Especially if the person using the art, is a teacher etc....
As it stands right now, that can and does happen.
Daidalos
"The Blood
is the life!"
FutureFantasyDesign posted Mon, 19 May 2008 at 6:55 PM
In an educational aspect art should be open to viewing, learning and teaching. Never stealing and allow using it to butcher into crap. Sorry that is my opinion and I graduated with an art history degree. I learned BTW to create my own art.
Why should it be OK to allow business to steal when they should gain thier graphics by ethical legal means. I believe in protecting all works, Great & Small, and not using them to hawk cars or stereos!

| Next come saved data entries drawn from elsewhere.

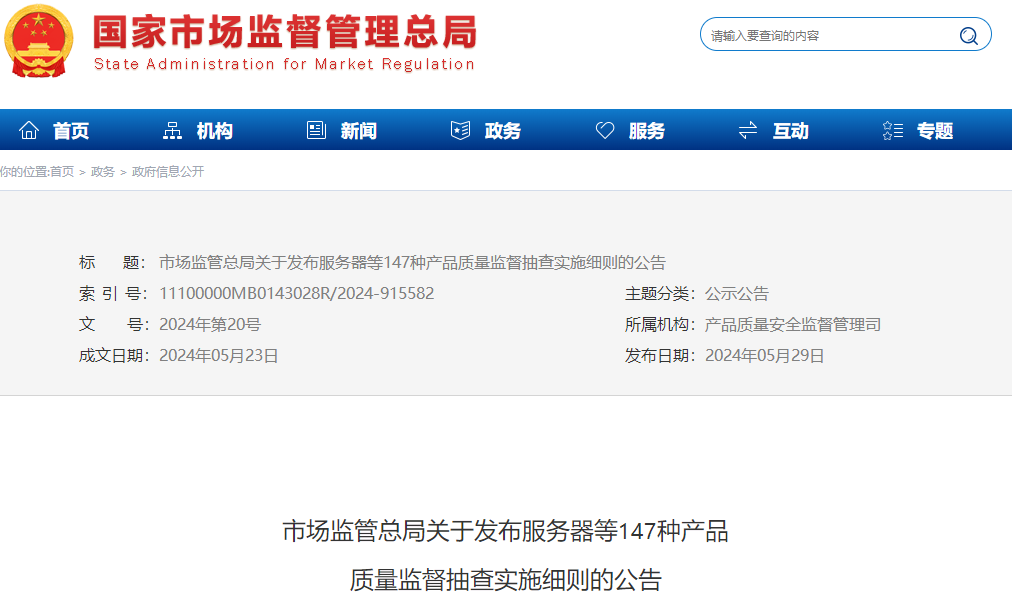The width and height of the screenshot is (1012, 609).
Task: Click the 首页 breadcrumb link
Action: click(61, 171)
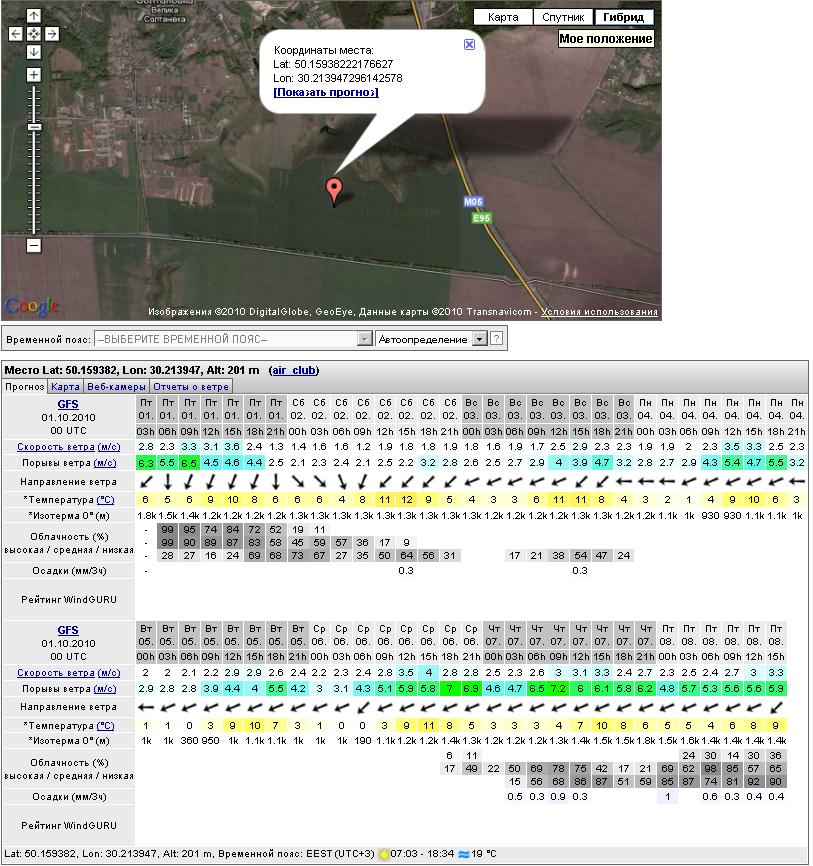Click the timezone help question mark
Screen dimensions: 813x866
point(496,339)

If this is so callously disregarded, you little "mantra" siggy will be even more apropos then you think. Censorship and creative theft are the bane of artistic growth. So bury your head under a rock, this is NOT good for anyone who does art, but a boon for big business.
Ariana
Is there water in your future or is
it being shipped away to be resold to you?
Water, the ultimate
weapon...
www.futurefantasydesign.com
Kendra posted Mon, 19 May 2008 at 6:59 PM
Quote - Good.
I'm all for it.
Because someone else, that was completely uninvolved with the creation of something, and someone that has shown no interest in the artwork for 50 years.

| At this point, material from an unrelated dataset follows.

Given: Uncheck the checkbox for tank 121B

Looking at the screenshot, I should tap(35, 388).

Should not be able to come along and suddenly sue, someone else for using something, 100 years after the person that made the art in the first place, has died.
Especially if the person using the art, is a teacher etc....
As it stands right now, that can and does happen.
Daidalos
After dealing with some very old photos of our area I would agree with you to a point (and only the aged photo/restoration point). Earlier I read, I think one of Ariana's posts, where copyright laws could be written to allow old photo restoration, etc without endangering more current works and giving the violators an out. The problem with this bill as it stands is the change from your work being automatically protected under copyright laws to automatically orphaned unless you pay to register it. It doesn't just affect old images where the photographer/artist is no longer around but affects anything you upload to any online gallery.
Reading of and experiencing companies who use the internet for searching for materials and this will become a nightmare for some.
It wont be large companies who have a lot to lose if they use copyrighted work who encroach on anything you upload to your online gallery. It will be little companies who routinely encroach. At the trade show we go to every year there are hundreds of little companies selling images on mugs, t-shirts, magnets, key chains, (anything you can put an image on) etc and they will freely admit they search the internet for their images. (my husband didn't understand when I walked away from one guy, mid-order)
These types will not change their habits no matter what the laws state but this bill could give them a legal out if they use artwork that is not easily recognized.
...... Kendra
bonestructure posted Sun, 01 June 2008 at 12:03 PM
This is one of the most insidious laws ever considered.
Talent is God's gift to you. Using it is your gift to God.